Recordar esto me hace calcular que existe un exceso de atención concentrada en las cosas importantes, por llamarlas así, como cuando miras continuamente el Guernica e ignoras su entorno, incluida las moscas. Adriano IV (de nombre Nicolás Breakspeare, 1100-1159) fue el papa número 169 de la Iglesia católica. Tras la muerte de Anastasio IV fue elegido por unanimidad su sucesor, siendo consagrado el 18 de junio de 1155. El uno de septiembre de 1159 se encontraba en Anagni, y se acercó a la fuente de la plaza del pueblo para beber agua fresquita, pero insólitamente una mosca entró en su garganta, y al no poder extraérsele, el papa falleció de asfixia. Solo fue un detalle. Qué es sino la mosca: un detalle de nada. Pero el demonio está en esa clase de detalles. Cuántas veces no hemos considerado algo un «detalle sin importancia», incluso un «detalle de mierda», y a la larga advertimos que en realidad era importantísimo.

En la redacción del periódico para el que trabajé durante una época atroz de mi vida, un compañero de la sección de sucesos que se sentaba a mi lado se enzarzaba a menudo en largas conferencias telefónicas con sus fuentes. Él apenas hablaba. Decía «sí», «no», «ahá», «hostiaputa» pero sobre todo decía «dame detalles». Esta es la pregunta clave del periodismo. Ni siquiera es una pregunta. Es el salvoconducto a la verdad, que a menudo no existe y no hay más remedio que inventarla. Esa tarea compleja requiere detalles, exclusivamente, hechos concretos, pequeñitos e irrefutables. Hay un relato de Roald Dahl, titulado Racha de suerte (cómo me hice escritor), demostrativo del tipo de material con el que se redacta una novela, una crónica periodística, e incluso el Padrenuestro. En un momento dado, la historia nos sitúa ante el narrador y a un tal Forester en un restaurante. La camarera dispone dos platos de salmón ahumado. El narrador sabe algo que Forester quiere averiguar, y de lo que va tomando notas. Llega el plato principal, que es «pato asado con verduras y una salsa espesa y sabrosa». La naturaleza del plato exige usar tenedor y cuchillo. El narrador comienza a ponerse nervioso, e incluso pierde el hilo de lo que desea contar, cuando advierte que cada dos por tres Forestar deja el lápiz para coger el tenedor y viceversa. Tanto es así, que se harta, y dice: «Si quiere, trataré de escribir lo que ocurrió y se lo mandaré. Luego usted podrá reescribirlo como es debido». Entretanto comerán tranquilos con tenedor, en lugar de con lápiz. «¡Espléndida idea!», admite Forester, que solo le hace un ruego a su interlocutor, pero suficientemente importante: «Por favor, ponga muchos detalles. Eso es lo que cuenta en nuestra profesión, los detalles insignificantes, como por ejemplo, que se le había roto el cordón del zapato izquierdo, o que una mosca se posó en el borde de su copa durante el almuerzo o que el hombre con quien estaba hablando tenía un diente partido».

• Enunciado:
Por favor, escribe la continuación del texto sobre el valor de los detalles insignificantes, empezando justo después de su última frase. Los datos que aparecen a continuación no tienen relación con esto.

• Contenido de datos:
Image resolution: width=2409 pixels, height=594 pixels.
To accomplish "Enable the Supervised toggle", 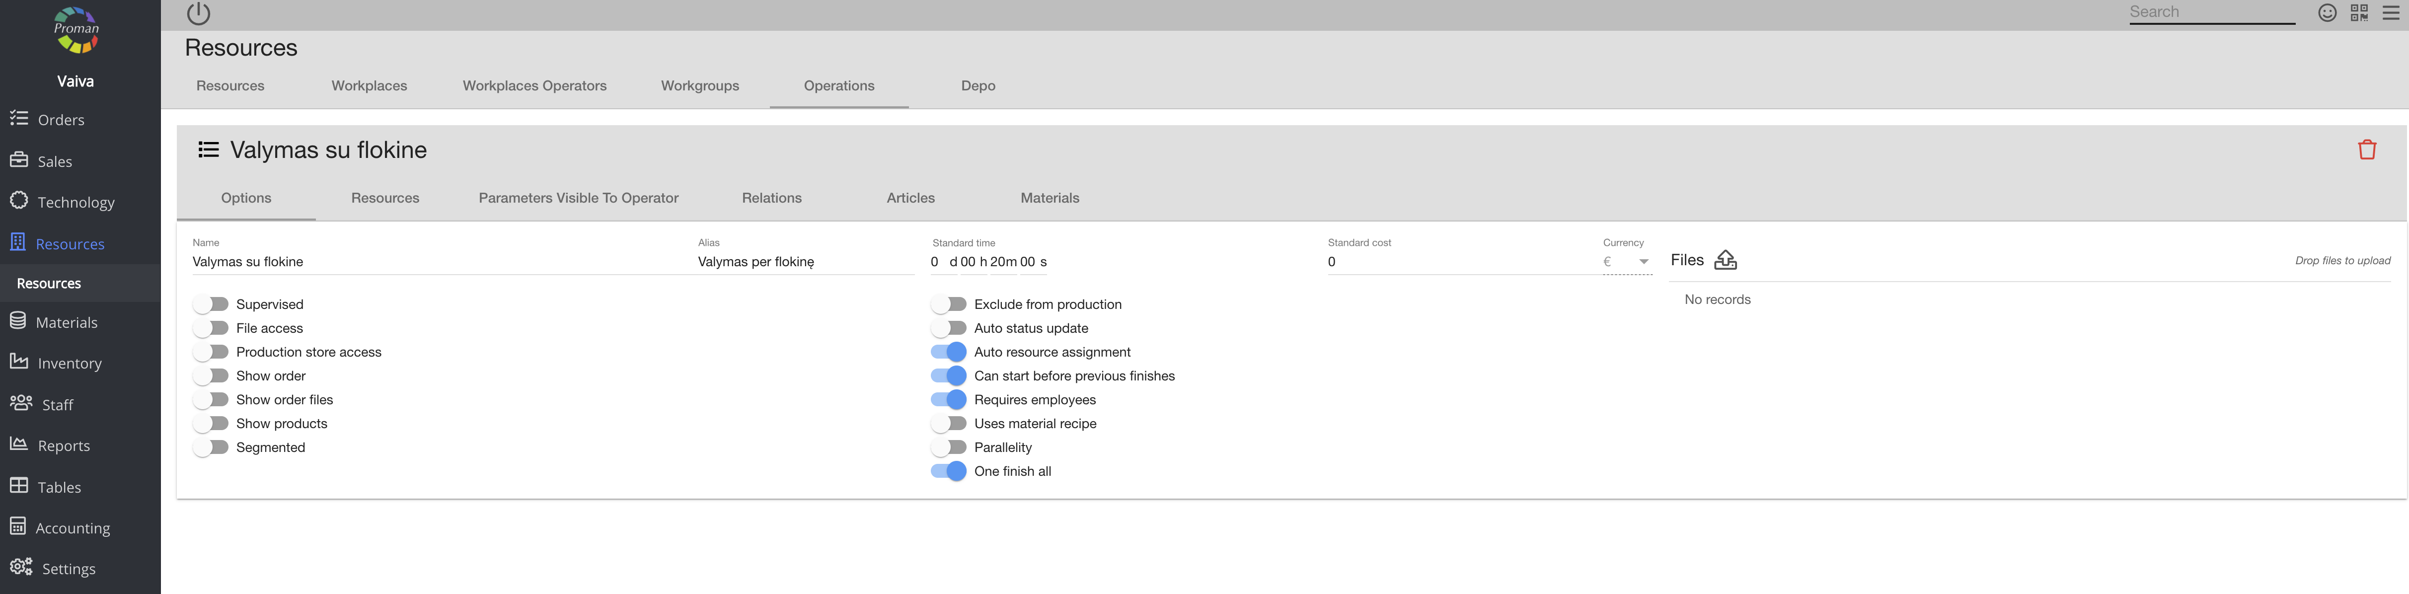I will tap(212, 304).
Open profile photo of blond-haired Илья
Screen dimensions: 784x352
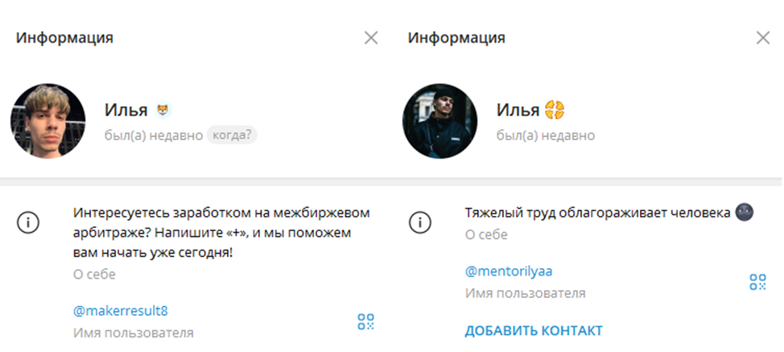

• Resultado:
Detalles insignificantes. No se necesita nada más para ponerse a escribir. Un detalle de mierda te acerca al triunfo. O lo echa todo a perder. Existen millones de historias que lo demuestran. Cada uno de nosotros podría citar cien. Mil. Este artículo podría extenderse el doble de lo que lo hace. El triple. Su lectura, si quisiéramos, podría durar cien años. Mil. Pero no hay necesidad. Recuerdo que Luchino Visconti, durante el rodaje de una de sus películas descartó una escena ya filmada, que después de repetir una vez y otra vez, al fin había quedado redonda. La interpretación era compleja, el diálogo de la toma especialmente largo e intenso, en fin. Había salido a pedir de boca después de horas de ensayos. Pero cuando todo estaba aparentemente bien, más que bien, perfecto, más que perfecto, incluso, Visconti echó un jarro de agua fría, más que fría, sobre el equipo de rodaje, y dijo que aquella perfección tenía fallos insignificantes, pero lo bastante importantes como para anular la escena una vez más. Cuando sus asistentes y los actores inquirieron por las razones de Visconti, este señaló que en la biblioteca del fondo en el que se rodaba había un libro que no se correspondía con la época. Resultaba harto difícil, o más que harto difícil imposible, que el espectador de la película reparase en él, pero Visconti no podría dormir pensando que en aquella biblioteca, al fondo, había un libro que, por la fecha en la que se situaba el relato histórico de la película, era imposible que hubiese sido escrito.

Visconti
Luchino Visconti.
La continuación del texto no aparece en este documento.